Человеку в высшей степени свойственна колонизация того, что он создает. Колонизация народов закончилась, сейчас мы живем в постимперском мире и избываем эти комплексы. Каганов размышляет о том, что порожденные человеком роботы существуют по точно таким же законам, как он сам. Этот колонизированный робот вынужден повторять те структуры и схемы, которые человек в него заложил. И робот может лечиться только культурой от «коротушки», от потери памяти и работоспособности он спасается Шекспиром и «Гамлетом». У культуры есть терапевтический эффект. Парадокс в том, что робот постоянно повторяет человеческую психофизику, психологию, у него нет самостоятельного мышления, его в него не заложили. Робот в этом сюжете погибает, спасая человека. В этом есть нечто ужасное, мы видим несчастное существо, не способное себя осмыслить, умирающее в умственном тупике. Робот может только повторять человеческие тренды. В этом смысле бессилие умственного тупика, который в высшем смысле свойственен человеку, передается и роботу. Человек не может сделать свое создание самостоятельным, он создает зависимого от себя раба, который страдает от этой зависимости. У Бродского была строка: «Человек приносит с собою тупик в любую точку света». И роботу тоже приходится.

Недоросль:Что сделал со «Спящими» Никита Кобелев?

Руднев: Пьесу только читать надо шесть часов, она эпическая. Огромный, сложный, запутанный, интересный текст, мышление, свойственное Лепажу или Варликовскому. Это очень богатая литература. Никита Кобелев с текстом справился, сделал полноценную работу с Шарыповским театром. В ней он прекрасно раскрыл с десяток артистов. В эскизе такое случается редко. История шла два часа, пьеса сократилась на две трети, многие мотивы ушли. В этом и была прелесть… Ивашкявичюс так пишет, что мы о многом должны догадываться. Он цепляет нас за крючок: не понимаю, где нахожусь, но мне страшно интересно, хочу разобраться в этом... Его история – это дикая фантазия о мире будущего, где природный и социальный катаклизмы привели к перенаселению и необходимости жить в две смены. Одна засыпает – начинает жить другая. Это еще и о разделении мира на этаких «девелоперов» и «этиков», условно на модернизаторов и охранителей. Мы сегодня размышляем над политической ситуацией в мире – в Афганистане, Беларуси, разумеется, в России… Пьеса поддерживает мысль о том, что мы хотим избавиться от насилия и создать мир, где оно не будет существовать. 

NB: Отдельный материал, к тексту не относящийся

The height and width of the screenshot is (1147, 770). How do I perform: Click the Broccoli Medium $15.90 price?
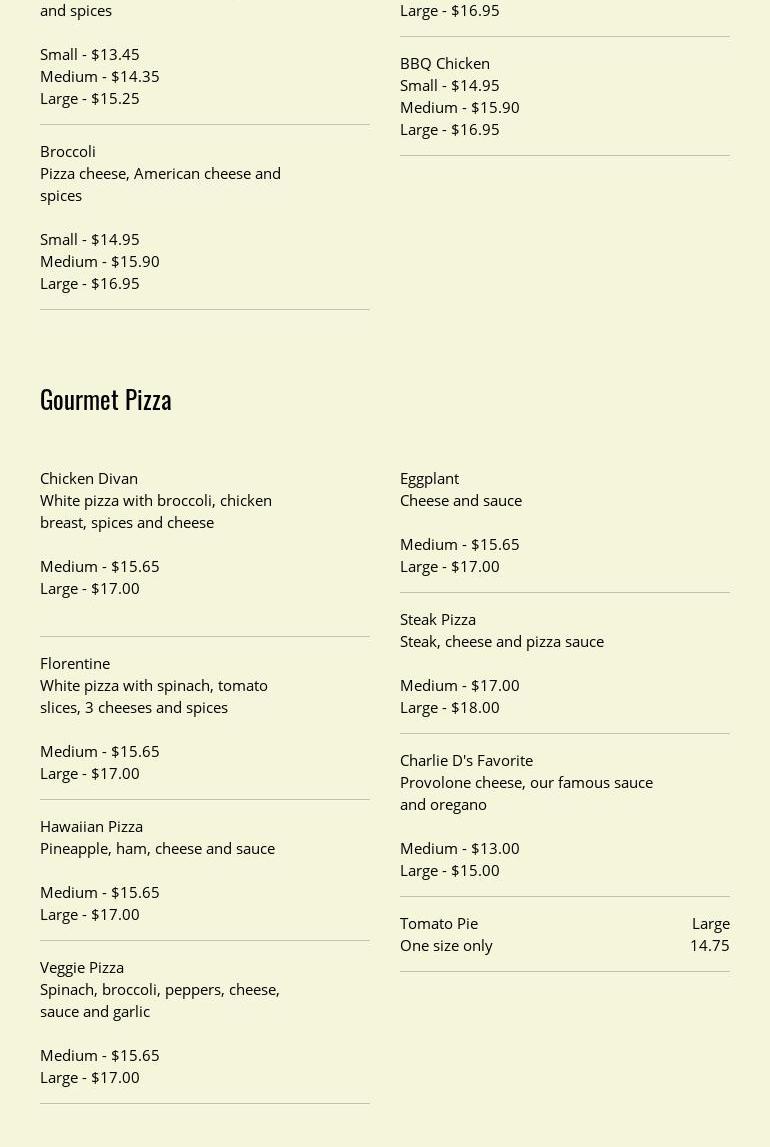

Недоросль: Но искоренить насилие невозможно?

Руднев: К сожалению, опыт истории доказывает нам, что насилие невозможно извлечь как аппендицит. Это имманентное, присущее человеку свойство, которое может внезапно проявиться где угодно, как прыщ. Казалось бы, в «Спящих» человечество научилось договариваться, это разговор про общественное примирение: одни засыпают, другие просыпаются. Одни хранят мир для других, и все договорились. Какие-то этические нормативы, принципы в этой новой цивилизации возникли. Человечество стало гуманным, осознало опасность будущих катастроф. Но как только комфорт достигнут, то вновь начинается эксплуатация одних людей другими. Одна смена решает не засыпать и уничтожить вторую, пока те спят. Идея, что человеку все время надо порабощать, по-прежнему актуальна. Он – существо, из которого механизм насилия извлечь невозможно. Человечество будет, увы и ах, впадать в одни и те же циклы, репрессивная террористическая деятельность по отношению к другому неостановима. Это такой страшный, пессимистичный прогноз, позволяющий поразмышлять о природе человека, о том, как жить дальше.